Pushback is when a customer replies to our answers with questions or comments which indicate they do not believe our solution will work for them, that they have little faith in our process, or that someone else did not give them the correct help.
There is a difference between pushback and mere clarification questions:
- Pushback is avoidable.
- Pushback unnecessarily prolongs a solution.
- Pushback is often antagonistic, combative, debating, or challenging.
- Pushback hints at fear behind the customer’s concerns.
- Pushback, at its root, shows a customer’s lack of confidence in us, not just our product or service.
Why should we try to minimize pushback?
When a customer pushes back, they are saying that our solution will not work for them. They may not even try it. Thus, they delay enjoyment of our products and solutions. So, in effect, they are hurting themself. (This assumes that we have 100% given the correct information). They may become disenchanted with our service, our products, and then us. This gives rise to customer dissatisfaction, non-renewals, and to bad word-of-mouth about our company.
Is pushback controllable?
Yes. While not every customer reaction is avoidable, the way in which we frame our answers, including how we greet, manage, and close our customer interactions, sets the stage for a customer’s reply.
In so doing, we are not merely discouraging dissent; we are demonstrating that we are trusted advisors who care, who take accountability for both our products and our processes, and that we genuinely want to see them succeed. Even a customer enduring a negative experience can be made to feel less alienated.
Customer can sense sincere care. Most customers are, at the end of the day, people with feelings and emotions who merely want to be heard, to feel their concern matters, and to hope we will remedy their pain points. They hope for resolution, but expect to be heard. Remember that always.
Pushback is directly correlated to a customer not feeling heard, not necessarily incorrect or missing information (although that can be a contributing factor).
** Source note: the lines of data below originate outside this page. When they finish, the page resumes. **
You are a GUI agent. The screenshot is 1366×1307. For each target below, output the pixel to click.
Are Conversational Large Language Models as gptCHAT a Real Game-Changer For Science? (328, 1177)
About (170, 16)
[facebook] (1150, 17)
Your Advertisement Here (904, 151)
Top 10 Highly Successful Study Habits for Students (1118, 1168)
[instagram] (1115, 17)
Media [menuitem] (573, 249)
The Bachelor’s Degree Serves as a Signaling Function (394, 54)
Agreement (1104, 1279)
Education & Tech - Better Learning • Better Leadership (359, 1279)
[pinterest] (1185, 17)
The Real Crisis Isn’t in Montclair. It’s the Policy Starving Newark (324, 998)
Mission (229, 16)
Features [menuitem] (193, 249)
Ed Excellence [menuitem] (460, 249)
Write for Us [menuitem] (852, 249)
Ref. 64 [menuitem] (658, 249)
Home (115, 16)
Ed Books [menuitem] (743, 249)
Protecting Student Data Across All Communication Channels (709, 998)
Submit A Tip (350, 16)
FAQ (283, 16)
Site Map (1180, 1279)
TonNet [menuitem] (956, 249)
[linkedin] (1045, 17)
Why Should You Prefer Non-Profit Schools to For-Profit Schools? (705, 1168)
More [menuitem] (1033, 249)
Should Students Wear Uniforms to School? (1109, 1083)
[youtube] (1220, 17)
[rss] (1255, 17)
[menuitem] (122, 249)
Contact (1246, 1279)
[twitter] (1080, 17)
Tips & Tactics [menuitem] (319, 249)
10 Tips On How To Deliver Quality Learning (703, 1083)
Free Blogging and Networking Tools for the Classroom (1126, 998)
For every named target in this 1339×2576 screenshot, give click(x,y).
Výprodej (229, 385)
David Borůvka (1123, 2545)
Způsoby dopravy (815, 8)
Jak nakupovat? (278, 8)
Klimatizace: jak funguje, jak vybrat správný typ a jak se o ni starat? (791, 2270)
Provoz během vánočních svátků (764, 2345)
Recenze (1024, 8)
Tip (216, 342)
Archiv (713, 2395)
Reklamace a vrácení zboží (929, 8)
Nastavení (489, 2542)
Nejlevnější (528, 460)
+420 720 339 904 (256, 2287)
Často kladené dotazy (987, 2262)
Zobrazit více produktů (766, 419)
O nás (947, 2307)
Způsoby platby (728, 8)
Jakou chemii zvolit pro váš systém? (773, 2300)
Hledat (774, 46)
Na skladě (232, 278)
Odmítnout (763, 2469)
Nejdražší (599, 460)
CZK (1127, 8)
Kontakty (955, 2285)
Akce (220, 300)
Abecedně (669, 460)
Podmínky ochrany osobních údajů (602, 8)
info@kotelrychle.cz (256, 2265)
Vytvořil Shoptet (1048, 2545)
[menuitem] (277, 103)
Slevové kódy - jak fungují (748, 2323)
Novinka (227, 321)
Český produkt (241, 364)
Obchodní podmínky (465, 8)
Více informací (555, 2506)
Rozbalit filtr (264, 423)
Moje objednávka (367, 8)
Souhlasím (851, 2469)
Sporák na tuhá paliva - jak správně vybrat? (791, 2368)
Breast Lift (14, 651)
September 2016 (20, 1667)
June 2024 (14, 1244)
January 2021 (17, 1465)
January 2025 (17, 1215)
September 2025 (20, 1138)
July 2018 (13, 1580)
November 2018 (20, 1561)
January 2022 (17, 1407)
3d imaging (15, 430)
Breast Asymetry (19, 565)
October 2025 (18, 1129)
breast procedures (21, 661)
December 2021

How do we lessen the chance of pushback?
By consistently using the Four Principles of Quality Tone and Style (Knowledge, Intent, Understanding (Empathy), and Standing), we give customers the opportunity to have their concerns framed properly by us — not by them.
Think of a parent who tries to instruct a child on how to ride a bicycle. If the parent uses phrases like “I hope this works for you”, or “You should be able to stay balanced this time”, the child is not likely going to feel confident. They will have more concerns, more questions, and refrain from actual riding attempts. The child feels the parent is unsure, unsteady, and weak.
Alternatively, think of a teacher or coach who was able to instruct yourself or others to remarkable success. This person seemed capable, knowledgeable, and seemed to be in charge and aware of many scenarios and outcomes. Others were able to quickly trust this leader.
This same teacher or coach likely simply told you that you would succeed. “You’re great at this”, “You’re doing so much better now”, or even “Of course you will perform admirably”, showing very little doubt in you.
A Word of Caution about Pushback
Do not blow smoke and merely appear confident when we have no idea if something works.
The opposite is equally true: we need not be 100% confident if there is a small chance something might not work. It is okay to be confident and lead customers through a process, even though we know there is a small chance it could fail.
Learn to smile and keep going should things go wrong. Be a good listener and make small talk. Do not sound or appear overly worried. Demonstrate relaxed resolve when working through a customer’s concern.